Se trata pues de una metáfora extraída del pensamiento económico de principios del siglo pasado, que a pesar de las precauciones y advertencias formuladas por Darwin acerca de su carácter convencional, ha quedado instalada como una descripción realista de los mecanismos de la evolución, y consagrada, para peor, por el prestigio de una ciencia más «dura» que la economía.

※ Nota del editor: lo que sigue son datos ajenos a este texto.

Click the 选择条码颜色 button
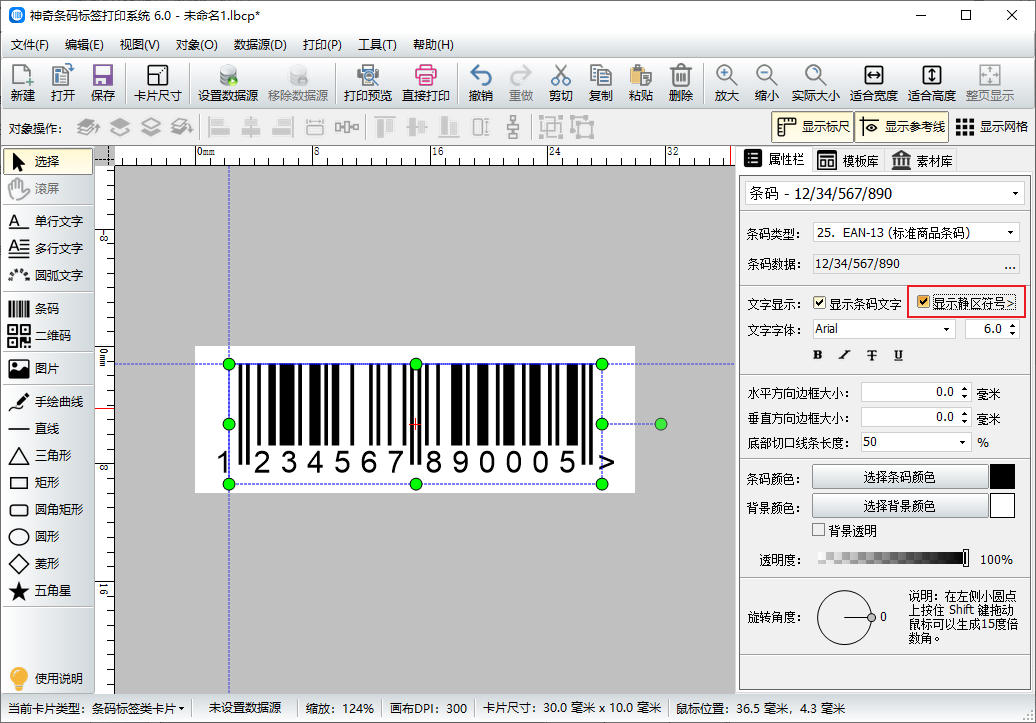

En cualquier caso, la separación entre el darwinismo y el historicismo sociológico se presenta nítida e irrevocable al considerar un aspecto tan esencial como la intervención del azar. Darwin la reconoce en la historia de la naturaleza, contrastando con el determinismo de las teorías sociales evolucionistas, que asignaban al devenir del conjunto de la humanidad un punto de llegada inexorable: el non plus ultra de la civilización, es decir Occidente.

Conversando con Darwin


Lo dicho hasta ahora no significa que todo cuestionamiento a Darwin sobrenade en la ideología o la confusión. Es cierto que los científicos que ponen en tela de juicio abierta y fundamentadamente los principios básicos de la teoría de la evolución son los menos, pero no obstante existen. Hay quienes creen, como el paleontólogo Stephen Jay Gould, que la dosis de azar en el desarrollo de la historia de la vida es bastante mayor que la admitida por Darwin; otros, como el geólogo David Raup, ponen el acento en la insuficiencia o incapacidad de la selección natural, mecanismo gradualista, para explicar las extinciones en masa o las explosiones de biodiversidad como la ocurrida en el Cámbrico.

Los ejemplos podrían multiplicarse, pero siempre el punto de partida es Charles Darwin y su monumental obra: para afinar, ratificar, complementar, cuestionar, en ocasiones incluso descuartizar sus contenidos. En todos los casos, y es importante no olvidarlo, con la clara percepción de estar ante un interlocutor de gran peso y científicamente más que respetable.

Después de todo, seguir dialogando con Darwin a casi un siglo y medio de El origen de las especies no puede ser interpretado sino como un homenaje implícito a quien decretó el segundo exilio de Adán y Eva, esta vez hacia el definitivo territorio de las fábulas ingeniosas.